My father was a field geologist and in my childhood, he was away half the year in remote places. The months he was home in Calcutta, rules and routine were jettisoned. There were cream rolls for dinner, concerts, and tram rides with no fixed destinations. And soon Abol Tabol, Sukumar Ray’s book of nonsense verse, was dug out and dusted off. We knew the poems backward, but our anticipation of Baba’s characteristic intonations made us giggle even before he started reading. That is my earliest, happiest memory of a book.
Especially when we are young, books give coherence to whatever emotions are tangled up inside us; years later, it can seem inexplicable why a particular book appeared a revelation. There are books I don’t return to now for the same reason that I don’t go back to certain places: I don’t want my memories altered.
Mostly what has stayed with me from things read long ago is poetry. At Presidency College, Calcutta, a friend opened my world to poets I had never encountered. We would rummage through piles of books at the chaotic pavement stalls on College Street, begging shopkeepers for instalment plans to buy them on, and this way I discovered Philip Larkin, Emily Dickinson, Elizabeth Bishop. One of the books I always have on my desk now is by Anne Stevenson, whose ‘Correspondences, A Family History in Letters’, is a remarkable set of poems that builds up the narrative of a troubled family in jigsaw puzzle fashion through poem-letters written in different voices.
It was at Presidency too, that I understood how much I was missing by not reading in Bengali. It is my mother-tongue, but my school reading in places far away from Bengal was in English and Hindi, and crowded out all else. As a result, I read Bibhutibhushan Banerji’s Pather Panchali (Song of the Road) in translation the first time: it was a set text for my brother’s class and carved itself in stone in my eleven-year-old head. The need to know it in its original language made me start reading in Bengali again. A slim novel about siblings growing up in poverty in rural Bengal, it is so tragic it makes you cry, yet tender and true about the human capacity for joy in the grimmest circumstances.

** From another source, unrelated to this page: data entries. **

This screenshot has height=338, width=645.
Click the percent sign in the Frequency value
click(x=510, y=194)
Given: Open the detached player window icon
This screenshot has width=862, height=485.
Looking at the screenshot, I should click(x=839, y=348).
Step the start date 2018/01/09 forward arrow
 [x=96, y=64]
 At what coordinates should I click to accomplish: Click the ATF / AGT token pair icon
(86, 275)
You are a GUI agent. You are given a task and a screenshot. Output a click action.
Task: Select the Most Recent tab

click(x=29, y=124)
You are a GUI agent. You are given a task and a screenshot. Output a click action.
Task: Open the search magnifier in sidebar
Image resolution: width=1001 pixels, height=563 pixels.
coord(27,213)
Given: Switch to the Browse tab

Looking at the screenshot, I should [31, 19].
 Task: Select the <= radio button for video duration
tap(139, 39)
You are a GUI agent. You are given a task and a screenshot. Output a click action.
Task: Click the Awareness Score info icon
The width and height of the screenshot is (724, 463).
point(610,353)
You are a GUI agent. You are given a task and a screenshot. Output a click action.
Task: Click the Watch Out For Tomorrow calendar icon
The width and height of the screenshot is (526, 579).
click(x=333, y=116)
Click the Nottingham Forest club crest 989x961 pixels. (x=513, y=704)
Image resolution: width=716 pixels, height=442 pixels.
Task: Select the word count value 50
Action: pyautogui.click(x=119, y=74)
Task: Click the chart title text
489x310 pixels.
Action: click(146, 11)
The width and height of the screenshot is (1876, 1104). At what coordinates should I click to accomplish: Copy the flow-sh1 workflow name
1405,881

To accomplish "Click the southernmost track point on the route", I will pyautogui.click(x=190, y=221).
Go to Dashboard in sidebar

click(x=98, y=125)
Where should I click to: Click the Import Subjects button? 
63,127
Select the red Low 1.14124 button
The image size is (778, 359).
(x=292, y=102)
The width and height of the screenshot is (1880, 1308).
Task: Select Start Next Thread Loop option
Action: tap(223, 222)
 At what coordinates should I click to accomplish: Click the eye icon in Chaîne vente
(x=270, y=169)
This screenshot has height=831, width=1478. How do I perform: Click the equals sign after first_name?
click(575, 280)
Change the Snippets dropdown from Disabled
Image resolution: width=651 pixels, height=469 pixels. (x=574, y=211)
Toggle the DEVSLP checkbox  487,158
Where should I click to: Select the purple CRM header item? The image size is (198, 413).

During an undergraduate degree at Cambridge that entailed digesting one British writer per week, a copy of Chekhov’s novellas fell into my hands at a second-hand stall. It included his story, The Duel, which begins with a pitilessly accurate description of failed love and develops into a poignant, comic story. Until then I had known Chekhov as a playwright. The Duel demonstrated his genius for creating complete social universes and living people through the briefest flashes of unexpected, seemingly pointless detail that work together to reveal the depths of emotion and pain that exist in the unlikeliest of us.
In Delhi, after two numbing years of editorial plodding through dense scholarly manuscripts, the singer Sheila Dhar’s book landed on my desk, meteor-like. Raga n’ Josh, containing essays on her life in Hindustani music, is unmatched for its rich blend of observation, learning, and brilliant story-telling. We met as strangers — author and editor — and in a few months, my husband (also a publisher) and I were both under the spell of her great wit and intellect, and her infectious sense of fun. She could turn dreary days into carnivals, stealing us on impulse from our desks for lunches at which she ate everything forbidden her, sang, mimicked, and planned future books. Dutifully, we scribbled deadlines and outlines into diaries, sustaining the pretence that these were working lunches.
Because it wasn’t really pretence. This is how books get made: in an alchemical process, through chance collisions of people, places, energies, thoughts, ideas. Many of those books make it to our shelves. A few make their homes within us.